• THE INPUT:
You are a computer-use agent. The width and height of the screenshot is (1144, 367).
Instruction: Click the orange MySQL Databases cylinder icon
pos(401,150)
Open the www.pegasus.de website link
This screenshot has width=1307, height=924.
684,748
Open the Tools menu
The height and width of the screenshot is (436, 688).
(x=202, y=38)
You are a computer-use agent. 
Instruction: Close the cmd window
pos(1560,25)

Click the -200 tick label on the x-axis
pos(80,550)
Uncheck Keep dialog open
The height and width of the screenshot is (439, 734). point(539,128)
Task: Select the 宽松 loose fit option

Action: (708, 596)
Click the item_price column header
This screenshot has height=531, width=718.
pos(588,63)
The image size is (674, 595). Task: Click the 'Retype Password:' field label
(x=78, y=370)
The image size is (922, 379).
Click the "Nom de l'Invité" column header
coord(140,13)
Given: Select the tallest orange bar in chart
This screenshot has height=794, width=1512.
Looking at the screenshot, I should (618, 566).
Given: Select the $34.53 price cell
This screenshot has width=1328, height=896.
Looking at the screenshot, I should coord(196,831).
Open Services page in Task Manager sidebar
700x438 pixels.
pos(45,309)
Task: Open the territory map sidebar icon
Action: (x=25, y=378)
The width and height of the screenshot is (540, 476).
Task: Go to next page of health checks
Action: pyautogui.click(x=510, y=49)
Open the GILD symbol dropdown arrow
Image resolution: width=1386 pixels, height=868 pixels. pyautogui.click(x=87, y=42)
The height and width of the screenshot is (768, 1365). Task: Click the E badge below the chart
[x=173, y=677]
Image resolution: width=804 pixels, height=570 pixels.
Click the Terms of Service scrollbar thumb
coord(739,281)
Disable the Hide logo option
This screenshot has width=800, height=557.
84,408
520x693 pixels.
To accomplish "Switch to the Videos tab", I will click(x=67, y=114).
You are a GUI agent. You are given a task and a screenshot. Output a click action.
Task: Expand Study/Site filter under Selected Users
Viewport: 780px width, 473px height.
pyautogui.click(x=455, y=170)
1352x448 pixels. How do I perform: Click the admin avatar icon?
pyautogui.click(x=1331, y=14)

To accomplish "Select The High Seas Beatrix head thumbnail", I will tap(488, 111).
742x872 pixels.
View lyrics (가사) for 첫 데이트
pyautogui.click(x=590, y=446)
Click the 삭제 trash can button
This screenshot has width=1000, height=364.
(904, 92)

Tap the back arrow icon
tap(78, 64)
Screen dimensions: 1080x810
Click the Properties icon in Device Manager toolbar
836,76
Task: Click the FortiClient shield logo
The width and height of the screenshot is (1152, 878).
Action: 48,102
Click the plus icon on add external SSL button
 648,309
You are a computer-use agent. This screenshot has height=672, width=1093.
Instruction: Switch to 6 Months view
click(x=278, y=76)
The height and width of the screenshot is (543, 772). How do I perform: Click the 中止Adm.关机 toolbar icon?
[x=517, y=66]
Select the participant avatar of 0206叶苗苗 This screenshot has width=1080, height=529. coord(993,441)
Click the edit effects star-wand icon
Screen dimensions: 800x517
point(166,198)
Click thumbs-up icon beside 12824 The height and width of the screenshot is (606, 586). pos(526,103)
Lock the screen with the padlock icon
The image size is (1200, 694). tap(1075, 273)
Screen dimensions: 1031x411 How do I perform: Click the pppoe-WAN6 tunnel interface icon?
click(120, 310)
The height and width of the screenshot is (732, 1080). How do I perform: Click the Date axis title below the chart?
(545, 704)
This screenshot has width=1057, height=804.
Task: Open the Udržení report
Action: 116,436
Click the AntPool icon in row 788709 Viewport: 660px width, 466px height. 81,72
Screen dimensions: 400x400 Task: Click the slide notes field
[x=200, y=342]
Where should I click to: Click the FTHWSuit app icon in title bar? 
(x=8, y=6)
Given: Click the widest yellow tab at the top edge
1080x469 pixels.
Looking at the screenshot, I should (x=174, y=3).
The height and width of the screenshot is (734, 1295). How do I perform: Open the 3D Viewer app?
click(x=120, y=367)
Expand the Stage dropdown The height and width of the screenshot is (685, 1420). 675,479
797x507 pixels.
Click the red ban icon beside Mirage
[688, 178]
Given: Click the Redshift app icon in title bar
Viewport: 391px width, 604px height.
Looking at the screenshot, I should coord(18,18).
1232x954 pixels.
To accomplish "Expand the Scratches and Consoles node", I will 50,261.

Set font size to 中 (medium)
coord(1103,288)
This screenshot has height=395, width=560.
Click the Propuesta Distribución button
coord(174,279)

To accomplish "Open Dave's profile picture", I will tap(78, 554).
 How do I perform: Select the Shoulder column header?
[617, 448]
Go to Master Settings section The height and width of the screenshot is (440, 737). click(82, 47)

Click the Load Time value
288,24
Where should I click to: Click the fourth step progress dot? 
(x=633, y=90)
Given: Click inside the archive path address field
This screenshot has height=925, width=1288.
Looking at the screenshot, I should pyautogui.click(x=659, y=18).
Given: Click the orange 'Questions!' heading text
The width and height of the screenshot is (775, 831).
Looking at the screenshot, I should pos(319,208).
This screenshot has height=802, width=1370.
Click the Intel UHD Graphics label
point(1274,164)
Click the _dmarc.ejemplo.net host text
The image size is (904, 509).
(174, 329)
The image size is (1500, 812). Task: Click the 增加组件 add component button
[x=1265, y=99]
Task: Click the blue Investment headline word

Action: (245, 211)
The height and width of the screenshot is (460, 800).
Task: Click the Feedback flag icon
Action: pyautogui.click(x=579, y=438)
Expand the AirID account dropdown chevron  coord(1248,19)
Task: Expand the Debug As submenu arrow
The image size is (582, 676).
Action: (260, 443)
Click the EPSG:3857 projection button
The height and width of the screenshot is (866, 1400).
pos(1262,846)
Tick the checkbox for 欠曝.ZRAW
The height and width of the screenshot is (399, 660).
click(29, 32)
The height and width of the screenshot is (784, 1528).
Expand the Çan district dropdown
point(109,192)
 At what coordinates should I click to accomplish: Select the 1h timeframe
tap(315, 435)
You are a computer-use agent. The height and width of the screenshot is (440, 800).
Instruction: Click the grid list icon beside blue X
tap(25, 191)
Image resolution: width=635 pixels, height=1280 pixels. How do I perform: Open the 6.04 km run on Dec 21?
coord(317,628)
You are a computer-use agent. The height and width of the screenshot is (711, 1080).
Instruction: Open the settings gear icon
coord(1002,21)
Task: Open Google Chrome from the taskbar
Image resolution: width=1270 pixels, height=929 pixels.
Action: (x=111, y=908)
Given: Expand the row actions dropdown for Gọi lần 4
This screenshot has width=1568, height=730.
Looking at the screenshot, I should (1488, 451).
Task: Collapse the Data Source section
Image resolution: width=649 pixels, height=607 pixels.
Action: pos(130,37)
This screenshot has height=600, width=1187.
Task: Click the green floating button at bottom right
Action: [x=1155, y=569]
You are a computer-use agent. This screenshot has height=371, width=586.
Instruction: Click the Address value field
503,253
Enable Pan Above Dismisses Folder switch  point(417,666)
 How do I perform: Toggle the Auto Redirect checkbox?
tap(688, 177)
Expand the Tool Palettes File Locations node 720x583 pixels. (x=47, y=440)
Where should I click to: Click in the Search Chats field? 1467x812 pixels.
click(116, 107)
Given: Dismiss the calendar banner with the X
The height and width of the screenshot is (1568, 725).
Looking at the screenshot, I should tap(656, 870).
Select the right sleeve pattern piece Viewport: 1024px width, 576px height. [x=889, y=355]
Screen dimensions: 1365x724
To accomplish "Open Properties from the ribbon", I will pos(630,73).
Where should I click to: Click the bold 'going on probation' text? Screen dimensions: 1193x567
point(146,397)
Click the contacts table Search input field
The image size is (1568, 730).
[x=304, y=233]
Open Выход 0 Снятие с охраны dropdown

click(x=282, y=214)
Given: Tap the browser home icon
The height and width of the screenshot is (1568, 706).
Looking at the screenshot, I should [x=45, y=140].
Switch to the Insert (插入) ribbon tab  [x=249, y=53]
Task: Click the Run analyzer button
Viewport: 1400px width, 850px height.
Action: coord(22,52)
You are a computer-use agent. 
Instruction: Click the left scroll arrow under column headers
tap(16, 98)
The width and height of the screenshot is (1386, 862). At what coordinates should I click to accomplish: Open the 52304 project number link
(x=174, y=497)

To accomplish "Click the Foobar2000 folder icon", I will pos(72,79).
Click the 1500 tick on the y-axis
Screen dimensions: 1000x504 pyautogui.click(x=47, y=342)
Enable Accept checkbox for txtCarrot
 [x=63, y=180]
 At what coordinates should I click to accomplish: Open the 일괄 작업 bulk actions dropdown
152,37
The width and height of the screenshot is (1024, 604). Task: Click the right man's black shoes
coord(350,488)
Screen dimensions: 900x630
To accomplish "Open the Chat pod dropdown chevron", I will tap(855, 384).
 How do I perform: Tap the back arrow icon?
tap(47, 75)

• WORK INSTRUCTION: Output the material above exactly, but only from the line that carries "Task: Click the FortiClient shield logo" through the line that carries "has height=672, width=1093.".

• YOUR RESPONSE:
Task: Click the FortiClient shield logo
The width and height of the screenshot is (1152, 878).
Action: 48,102
Click the plus icon on add external SSL button
 648,309
You are a computer-use agent. This screenshot has height=672, width=1093.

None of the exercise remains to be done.